You attempted the first approach. Note however, that you don't need the joint CDF of the first passage time and the terminal value of the Brownian motion as the payoff doesn't depend on the latter. So you only have a single integral to solve. See this blog post for all details.

Here, I will outline the second solution strategy. Let $U(S)$ be the valuation function of a perpetual pay-at-hit binary option. You can find the derivation of its valuation function in the answer to this other question.
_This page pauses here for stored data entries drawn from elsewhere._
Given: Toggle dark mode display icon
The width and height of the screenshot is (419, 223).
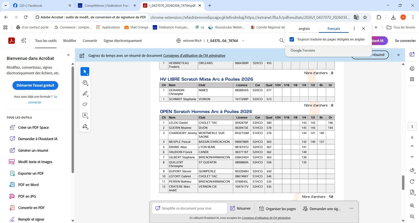Looking at the screenshot, I should point(412,171).
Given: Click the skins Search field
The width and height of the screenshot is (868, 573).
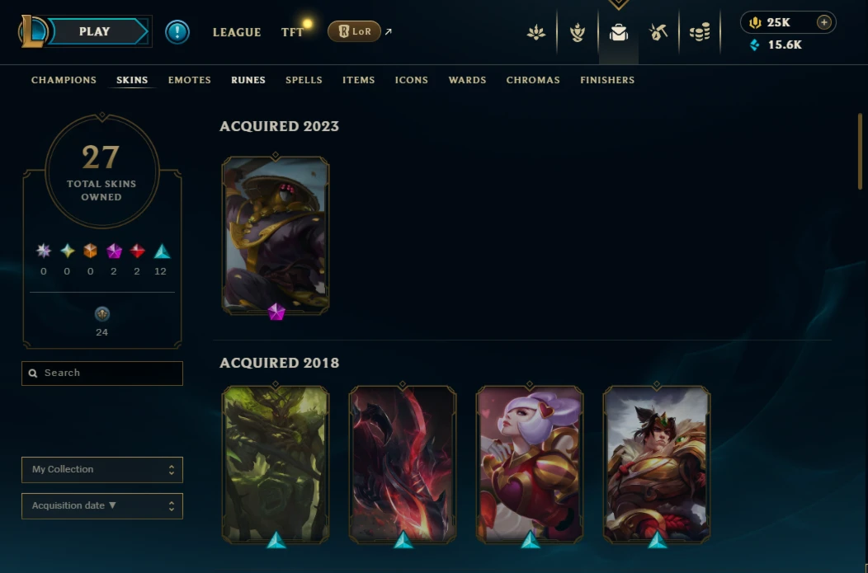Looking at the screenshot, I should click(101, 373).
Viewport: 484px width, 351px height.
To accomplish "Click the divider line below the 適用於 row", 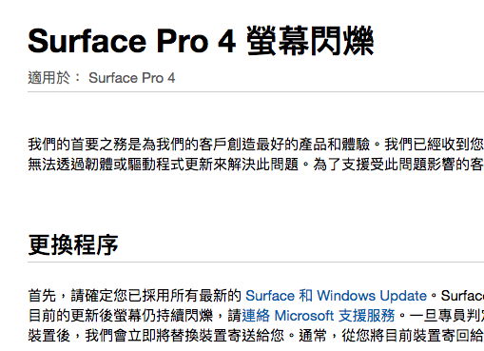I will [256, 92].
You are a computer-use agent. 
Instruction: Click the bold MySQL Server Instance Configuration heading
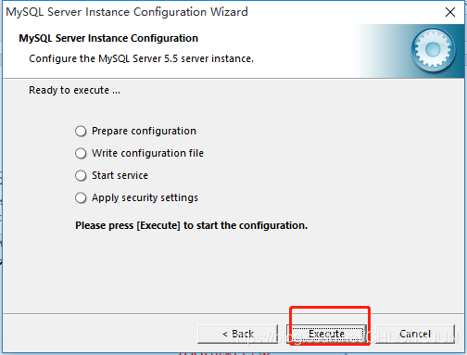pyautogui.click(x=108, y=38)
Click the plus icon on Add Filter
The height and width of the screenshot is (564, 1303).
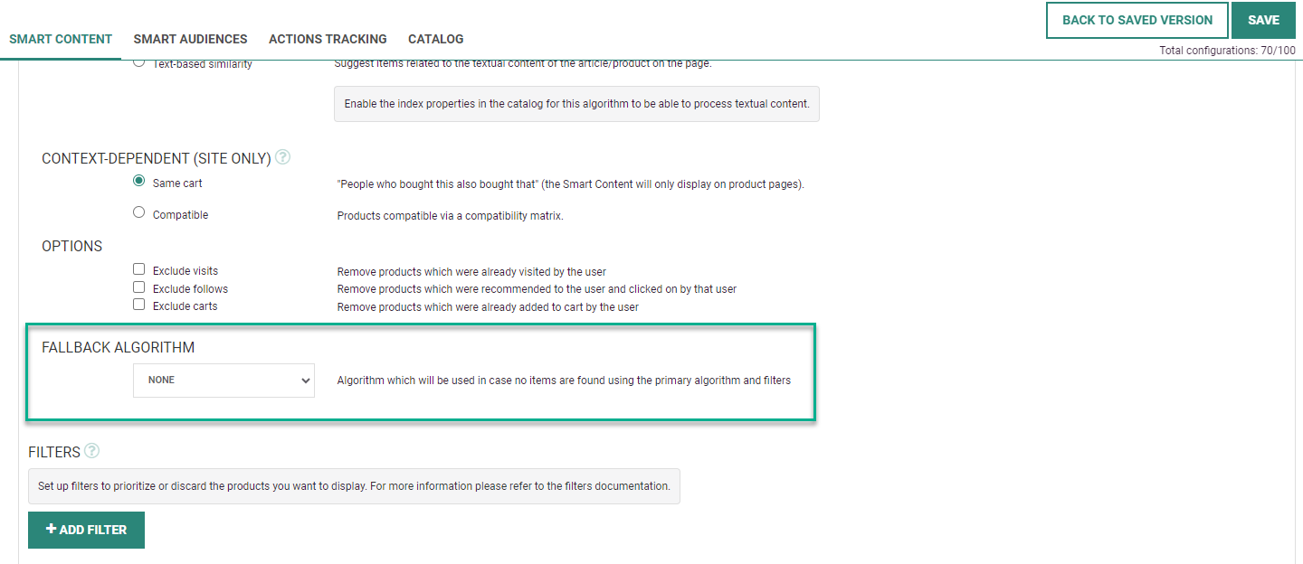click(x=51, y=529)
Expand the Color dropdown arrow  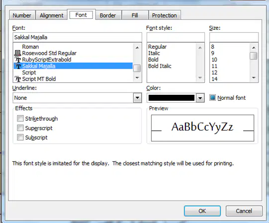(x=200, y=98)
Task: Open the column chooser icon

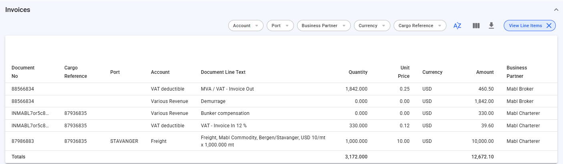Action: coord(476,26)
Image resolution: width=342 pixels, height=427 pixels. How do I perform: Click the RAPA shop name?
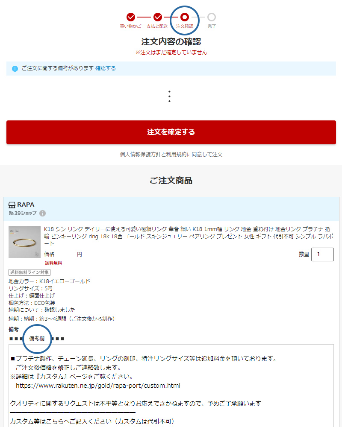pos(26,205)
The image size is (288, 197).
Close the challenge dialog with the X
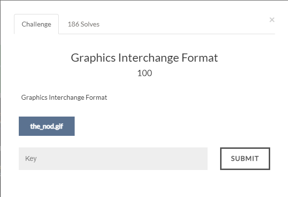click(x=272, y=20)
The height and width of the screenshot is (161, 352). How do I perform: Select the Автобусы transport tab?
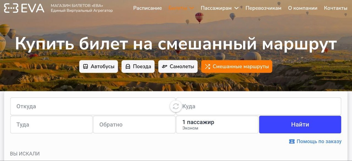tap(99, 67)
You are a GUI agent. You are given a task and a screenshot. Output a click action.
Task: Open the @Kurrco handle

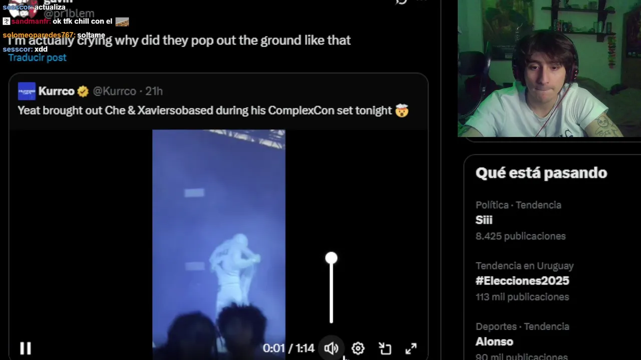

We now notice that the solution to $\tilde{V}(S, \tau)$ can be decomposed as

\begin{equation} \tilde{V}(S, \tau) = U(S) - \tilde{V}^1(S, \tau), \end{equation}

where $\tilde{V}^1(S, \tau)$ satisfies the initial boundary value problem

\begin{eqnarray} \mathcal{L} \left\{ \tilde{V}^1 \right\} \left( S, \tau^* \right) & = & 0 \qquad \text{for } \left( S, \tau^* \right) : S < B, \tau^* \in (0, \tau),\\ \tilde{V}^1(S, 0) & = & U(S),\\ \tilde{V}^1 \left( B, \tau^* \right) & = & 0 \qquad \text{for } \tau^* \in [0, \tau]. \end{eqnarray}

I.e. the value of the pay-at-hit binary option with a finite maturity is equal to a long position in the otherwise identical perpetual option plus a short position in a knock-out barrier option on the latter. The advantage of this approach is that you can now apply the method of images to solve the auxiliary problem $\tilde{V}^1(S, \tau)$. See Wilmott et al. (1995) for details.

References

Wilmott, Paul, Sam Howison, and Jeff Dewynne (1995) The Mathematics of Financial Derivatives: Cambridge University Press.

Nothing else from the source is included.